Problem:
Verbatim output required. Print the data in full.

═════ Given information ═════

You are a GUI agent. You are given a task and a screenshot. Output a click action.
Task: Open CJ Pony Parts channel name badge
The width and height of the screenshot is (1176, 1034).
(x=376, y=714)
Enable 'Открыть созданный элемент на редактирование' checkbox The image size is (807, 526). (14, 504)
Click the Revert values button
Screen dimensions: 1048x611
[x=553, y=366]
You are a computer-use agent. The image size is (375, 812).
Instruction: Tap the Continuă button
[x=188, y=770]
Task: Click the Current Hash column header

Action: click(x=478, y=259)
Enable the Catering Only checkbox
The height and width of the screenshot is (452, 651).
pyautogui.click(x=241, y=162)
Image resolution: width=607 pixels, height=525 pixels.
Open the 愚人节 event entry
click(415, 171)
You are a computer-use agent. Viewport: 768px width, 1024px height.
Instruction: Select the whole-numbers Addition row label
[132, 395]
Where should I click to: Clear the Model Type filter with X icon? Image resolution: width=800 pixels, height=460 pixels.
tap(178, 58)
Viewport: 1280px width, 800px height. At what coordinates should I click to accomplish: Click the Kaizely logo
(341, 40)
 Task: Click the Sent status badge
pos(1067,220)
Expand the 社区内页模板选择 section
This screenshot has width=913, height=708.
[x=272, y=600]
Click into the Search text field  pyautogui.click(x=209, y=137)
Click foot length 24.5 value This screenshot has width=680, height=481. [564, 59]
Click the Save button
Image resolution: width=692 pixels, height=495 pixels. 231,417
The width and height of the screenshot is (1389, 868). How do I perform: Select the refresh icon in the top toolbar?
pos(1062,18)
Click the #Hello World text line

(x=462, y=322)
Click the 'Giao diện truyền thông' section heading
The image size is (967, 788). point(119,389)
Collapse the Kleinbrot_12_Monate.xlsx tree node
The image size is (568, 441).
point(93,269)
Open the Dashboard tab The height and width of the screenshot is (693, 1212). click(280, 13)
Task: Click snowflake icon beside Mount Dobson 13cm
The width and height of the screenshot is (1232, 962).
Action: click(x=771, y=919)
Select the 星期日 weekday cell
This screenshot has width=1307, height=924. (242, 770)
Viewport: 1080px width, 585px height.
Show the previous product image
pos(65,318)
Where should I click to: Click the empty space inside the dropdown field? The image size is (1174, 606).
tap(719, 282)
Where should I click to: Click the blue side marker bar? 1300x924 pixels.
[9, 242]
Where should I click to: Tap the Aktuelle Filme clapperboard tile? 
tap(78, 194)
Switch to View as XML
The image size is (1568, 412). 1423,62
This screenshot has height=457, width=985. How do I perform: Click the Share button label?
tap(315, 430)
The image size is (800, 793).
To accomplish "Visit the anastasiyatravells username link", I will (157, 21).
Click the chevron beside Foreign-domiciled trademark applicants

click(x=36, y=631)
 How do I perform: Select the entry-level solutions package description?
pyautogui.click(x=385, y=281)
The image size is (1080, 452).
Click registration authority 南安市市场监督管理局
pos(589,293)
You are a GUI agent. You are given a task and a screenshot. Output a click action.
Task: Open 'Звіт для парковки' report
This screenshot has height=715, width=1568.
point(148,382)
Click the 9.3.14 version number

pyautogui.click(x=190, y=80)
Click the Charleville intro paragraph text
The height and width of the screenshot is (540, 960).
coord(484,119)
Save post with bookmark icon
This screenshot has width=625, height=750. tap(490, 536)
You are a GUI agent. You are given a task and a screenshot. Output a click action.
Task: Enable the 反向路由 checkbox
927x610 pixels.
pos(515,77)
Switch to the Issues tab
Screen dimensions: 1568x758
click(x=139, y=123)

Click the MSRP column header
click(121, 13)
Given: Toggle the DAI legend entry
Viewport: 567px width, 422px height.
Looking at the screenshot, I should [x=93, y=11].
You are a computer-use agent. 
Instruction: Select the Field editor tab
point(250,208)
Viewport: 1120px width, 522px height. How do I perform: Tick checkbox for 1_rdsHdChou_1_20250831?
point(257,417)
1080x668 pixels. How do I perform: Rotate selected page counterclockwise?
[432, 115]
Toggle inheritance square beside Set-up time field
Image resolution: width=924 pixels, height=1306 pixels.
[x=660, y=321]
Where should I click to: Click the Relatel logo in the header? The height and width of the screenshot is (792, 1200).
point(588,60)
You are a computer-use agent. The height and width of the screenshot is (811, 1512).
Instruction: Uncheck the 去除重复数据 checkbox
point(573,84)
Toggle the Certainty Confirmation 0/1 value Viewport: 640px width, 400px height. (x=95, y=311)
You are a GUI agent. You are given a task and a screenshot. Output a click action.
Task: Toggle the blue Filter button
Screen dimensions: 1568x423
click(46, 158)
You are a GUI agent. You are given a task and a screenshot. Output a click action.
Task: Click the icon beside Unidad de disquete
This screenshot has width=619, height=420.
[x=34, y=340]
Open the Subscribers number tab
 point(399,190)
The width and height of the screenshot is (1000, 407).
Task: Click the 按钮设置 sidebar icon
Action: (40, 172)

═════

Solved exercise:
You are a GUI agent. You are given a task and a screenshot. Output a click action.
Task: Open CJ Pony Parts channel name badge
The width and height of the screenshot is (1176, 1034).
(x=376, y=714)
Enable 'Открыть созданный элемент на редактирование' checkbox The image size is (807, 526). (14, 504)
Click the Revert values button
Screen dimensions: 1048x611
[x=553, y=366]
You are a computer-use agent. The image size is (375, 812).
Instruction: Tap the Continuă button
[x=188, y=770]
Task: Click the Current Hash column header

Action: click(x=478, y=259)
Enable the Catering Only checkbox
The height and width of the screenshot is (452, 651).
pyautogui.click(x=241, y=162)
Image resolution: width=607 pixels, height=525 pixels.
Open the 愚人节 event entry
click(415, 171)
You are a computer-use agent. Viewport: 768px width, 1024px height.
Instruction: Select the whole-numbers Addition row label
[132, 395]
Where should I click to: Clear the Model Type filter with X icon? Image resolution: width=800 pixels, height=460 pixels.
tap(178, 58)
Viewport: 1280px width, 800px height. At what coordinates should I click to accomplish: Click the Kaizely logo
(341, 40)
 Task: Click the Sent status badge
pos(1067,220)
Expand the 社区内页模板选择 section
This screenshot has width=913, height=708.
[x=272, y=600]
Click into the Search text field  pyautogui.click(x=209, y=137)
Click foot length 24.5 value This screenshot has width=680, height=481. [564, 59]
Click the Save button
Image resolution: width=692 pixels, height=495 pixels. 231,417
The width and height of the screenshot is (1389, 868). How do I perform: Select the refresh icon in the top toolbar?
pos(1062,18)
Click the #Hello World text line

(x=462, y=322)
Click the 'Giao diện truyền thông' section heading
The image size is (967, 788). point(119,389)
Collapse the Kleinbrot_12_Monate.xlsx tree node
The image size is (568, 441).
point(93,269)
Open the Dashboard tab The height and width of the screenshot is (693, 1212). click(280, 13)
Task: Click snowflake icon beside Mount Dobson 13cm
The width and height of the screenshot is (1232, 962).
Action: click(x=771, y=919)
Select the 星期日 weekday cell
This screenshot has width=1307, height=924. (242, 770)
Viewport: 1080px width, 585px height.
Show the previous product image
pos(65,318)
Where should I click to: Click the empty space inside the dropdown field? The image size is (1174, 606).
tap(719, 282)
Where should I click to: Click the blue side marker bar? 1300x924 pixels.
[9, 242]
Where should I click to: Tap the Aktuelle Filme clapperboard tile? 
tap(78, 194)
Switch to View as XML
The image size is (1568, 412). 1423,62
This screenshot has height=457, width=985. How do I perform: Click the Share button label?
tap(315, 430)
The image size is (800, 793).
To accomplish "Visit the anastasiyatravells username link", I will (157, 21).
Click the chevron beside Foreign-domiciled trademark applicants

click(x=36, y=631)
 How do I perform: Select the entry-level solutions package description?
pyautogui.click(x=385, y=281)
The image size is (1080, 452).
Click registration authority 南安市市场监督管理局
pos(589,293)
You are a GUI agent. You are given a task and a screenshot. Output a click action.
Task: Open 'Звіт для парковки' report
This screenshot has height=715, width=1568.
point(148,382)
Click the 9.3.14 version number

pyautogui.click(x=190, y=80)
Click the Charleville intro paragraph text
The height and width of the screenshot is (540, 960).
coord(484,119)
Save post with bookmark icon
This screenshot has width=625, height=750. tap(490, 536)
You are a GUI agent. You are given a task and a screenshot. Output a click action.
Task: Enable the 反向路由 checkbox
927x610 pixels.
pos(515,77)
Switch to the Issues tab
Screen dimensions: 1568x758
click(x=139, y=123)

Click the MSRP column header
click(121, 13)
Given: Toggle the DAI legend entry
Viewport: 567px width, 422px height.
Looking at the screenshot, I should [x=93, y=11].
You are a computer-use agent. 
Instruction: Select the Field editor tab
point(250,208)
Viewport: 1120px width, 522px height. How do I perform: Tick checkbox for 1_rdsHdChou_1_20250831?
point(257,417)
1080x668 pixels. How do I perform: Rotate selected page counterclockwise?
[432, 115]
Toggle inheritance square beside Set-up time field
Image resolution: width=924 pixels, height=1306 pixels.
[x=660, y=321]
Where should I click to: Click the Relatel logo in the header? The height and width of the screenshot is (792, 1200).
point(588,60)
You are a computer-use agent. The height and width of the screenshot is (811, 1512).
Instruction: Uncheck the 去除重复数据 checkbox
point(573,84)
Toggle the Certainty Confirmation 0/1 value Viewport: 640px width, 400px height. (x=95, y=311)
You are a GUI agent. You are given a task and a screenshot. Output a click action.
Task: Toggle the blue Filter button
Screen dimensions: 1568x423
click(46, 158)
You are a GUI agent. You are given a task and a screenshot. Output a click action.
Task: Click the icon beside Unidad de disquete
This screenshot has width=619, height=420.
[x=34, y=340]
Open the Subscribers number tab
 point(399,190)
The width and height of the screenshot is (1000, 407).
Task: Click the 按钮设置 sidebar icon
Action: (40, 172)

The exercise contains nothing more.